## Task item
Using the data below, output a verbatim copy of the lines between the one holding "Task: Open the Weitere Informationen link" and the one holding "Given: Open the security shield with red X", inclusive, without any pictures.

(Beginning of Information shown)

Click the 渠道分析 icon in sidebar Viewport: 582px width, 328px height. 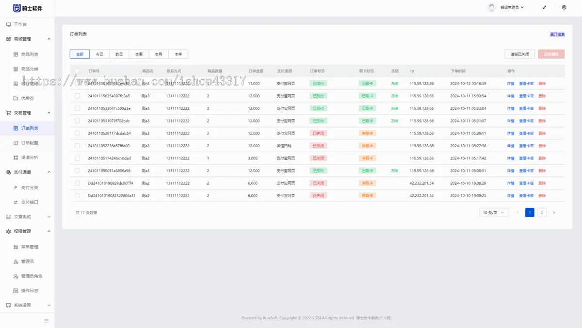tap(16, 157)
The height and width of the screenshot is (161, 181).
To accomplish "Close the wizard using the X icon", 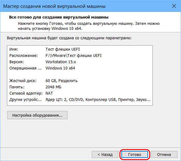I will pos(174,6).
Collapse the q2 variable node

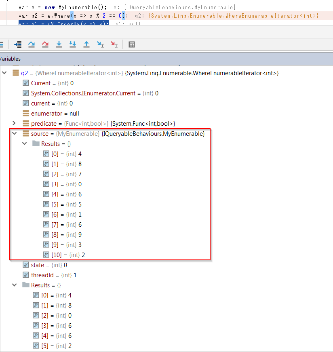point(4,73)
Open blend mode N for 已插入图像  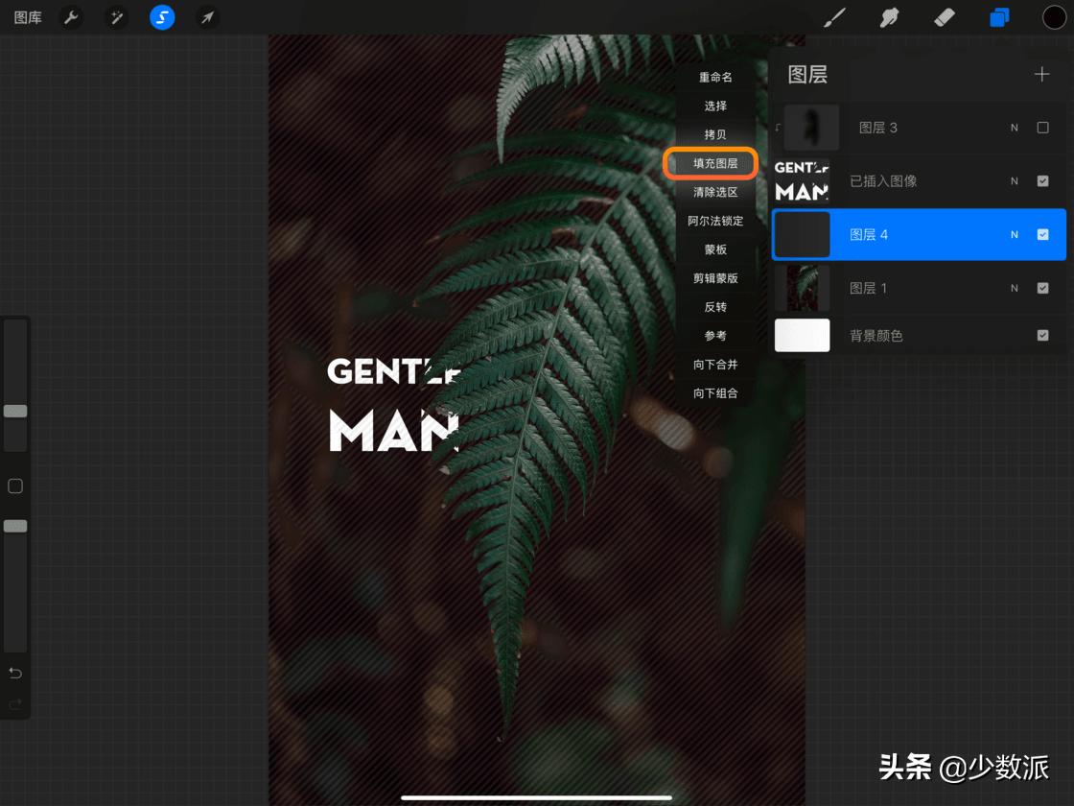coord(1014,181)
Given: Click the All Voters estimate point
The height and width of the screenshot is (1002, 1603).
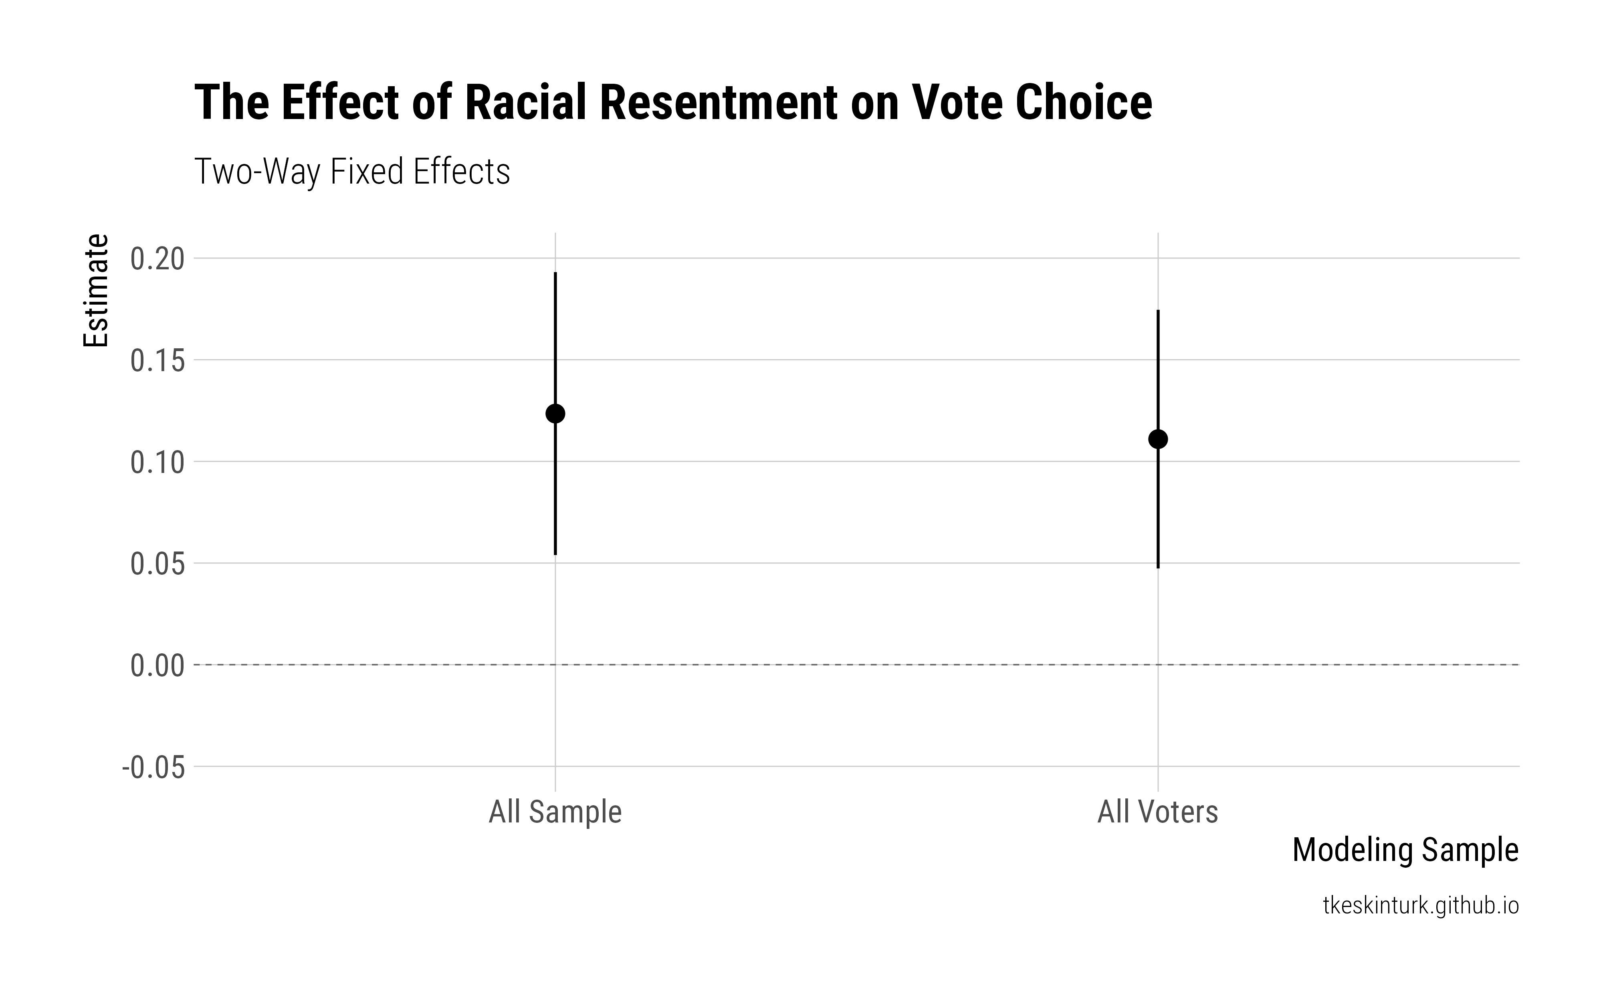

(End of Information shown)
(Beginning of Information shown)

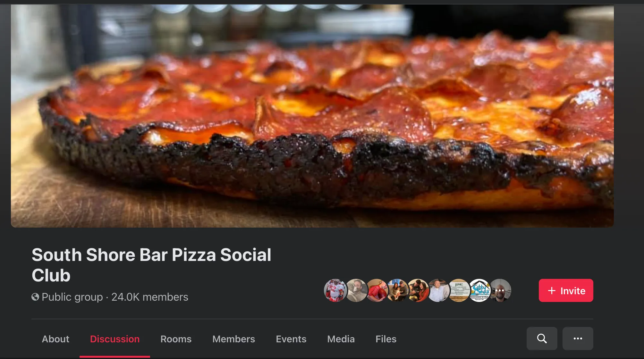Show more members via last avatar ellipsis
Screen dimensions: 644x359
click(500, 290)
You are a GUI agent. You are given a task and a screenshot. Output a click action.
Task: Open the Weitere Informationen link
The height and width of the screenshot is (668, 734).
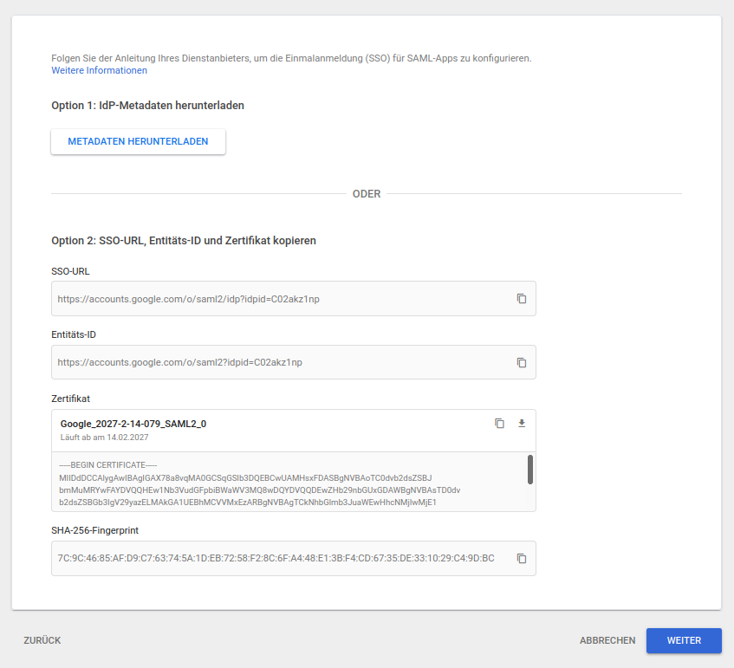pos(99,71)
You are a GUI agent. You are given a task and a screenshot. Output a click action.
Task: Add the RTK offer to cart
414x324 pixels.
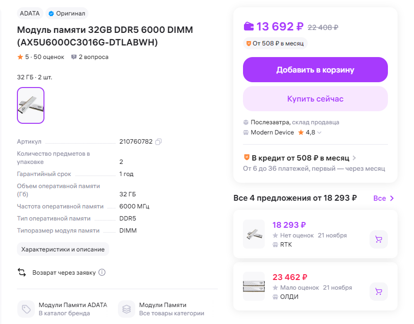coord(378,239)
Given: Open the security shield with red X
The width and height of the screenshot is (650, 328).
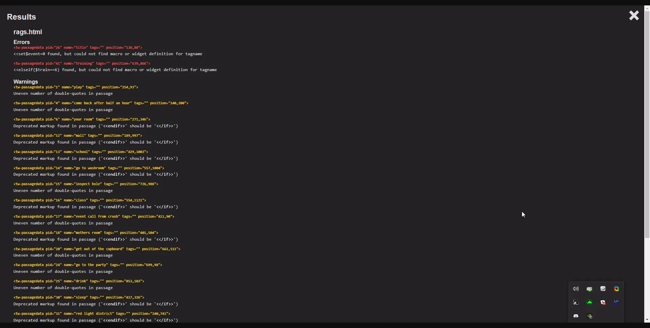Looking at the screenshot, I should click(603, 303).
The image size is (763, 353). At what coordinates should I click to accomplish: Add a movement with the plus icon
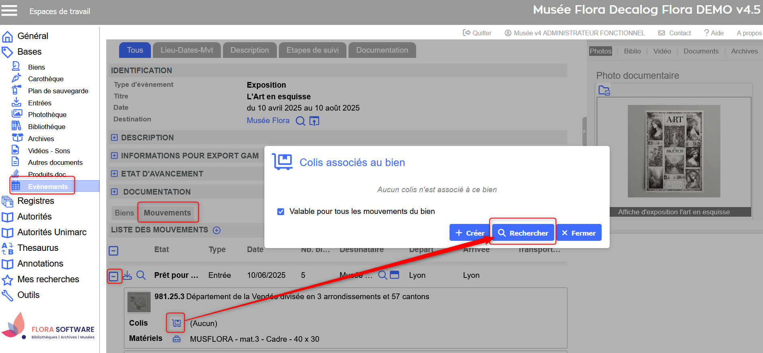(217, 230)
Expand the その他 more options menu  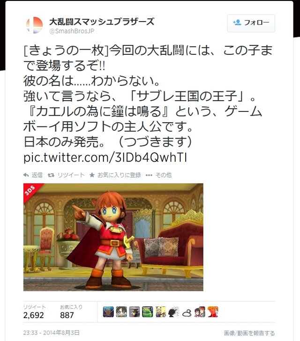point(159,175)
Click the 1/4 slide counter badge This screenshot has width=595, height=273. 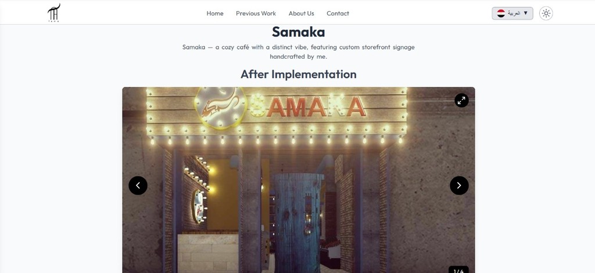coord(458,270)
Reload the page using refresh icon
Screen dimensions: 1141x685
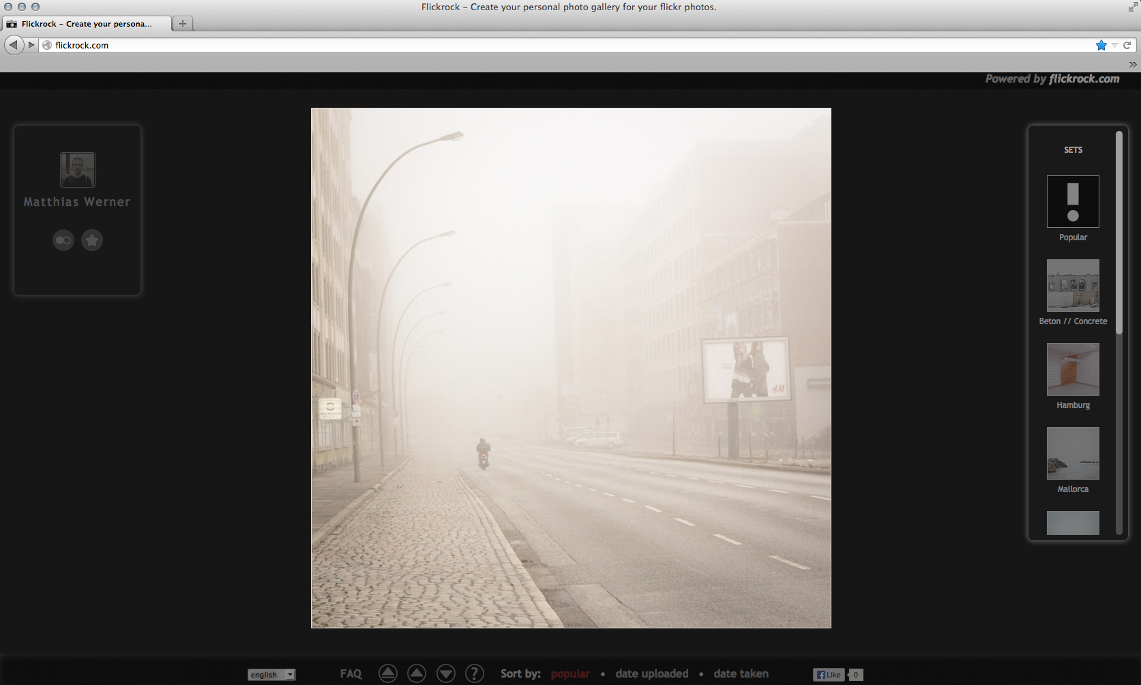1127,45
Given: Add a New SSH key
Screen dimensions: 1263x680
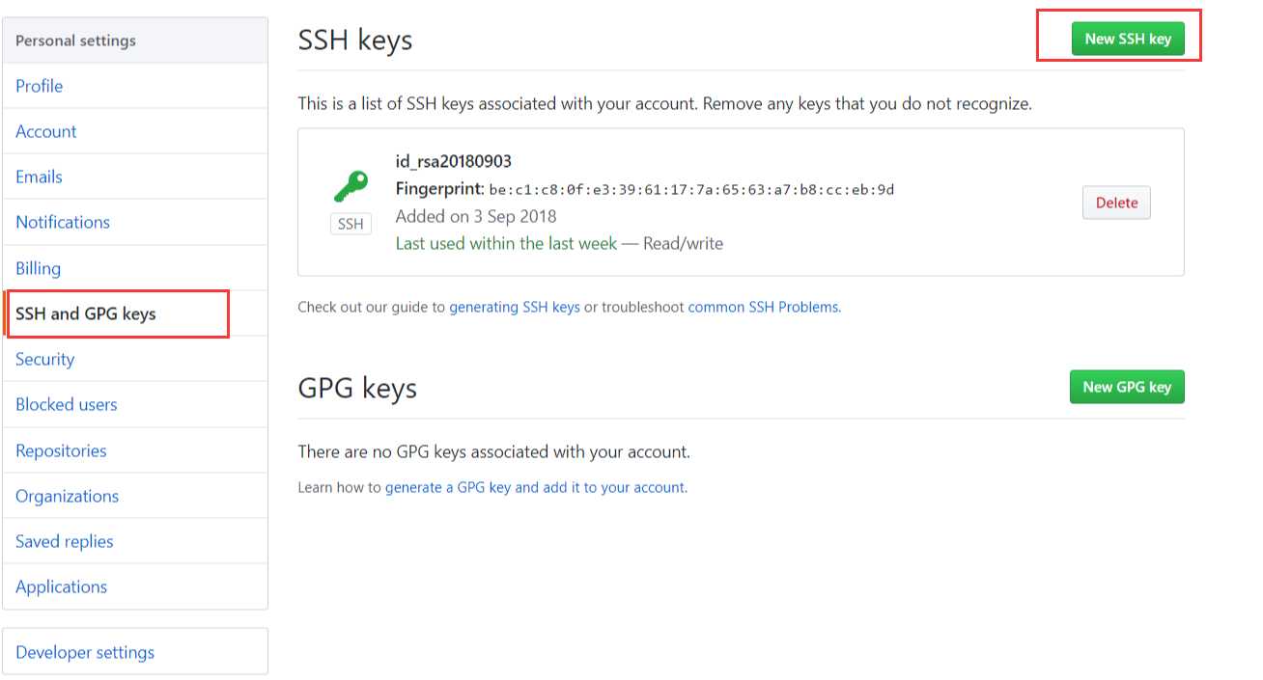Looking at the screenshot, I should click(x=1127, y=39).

(End of Information shown)

## Worked solution
Task: Open the Weitere Informationen link
The height and width of the screenshot is (668, 734).
pos(99,71)
You are a GUI agent. You are given a task and a screenshot. Output a click action.
Task: Add the RTK offer to cart
414x324 pixels.
coord(378,239)
Given: Open the security shield with red X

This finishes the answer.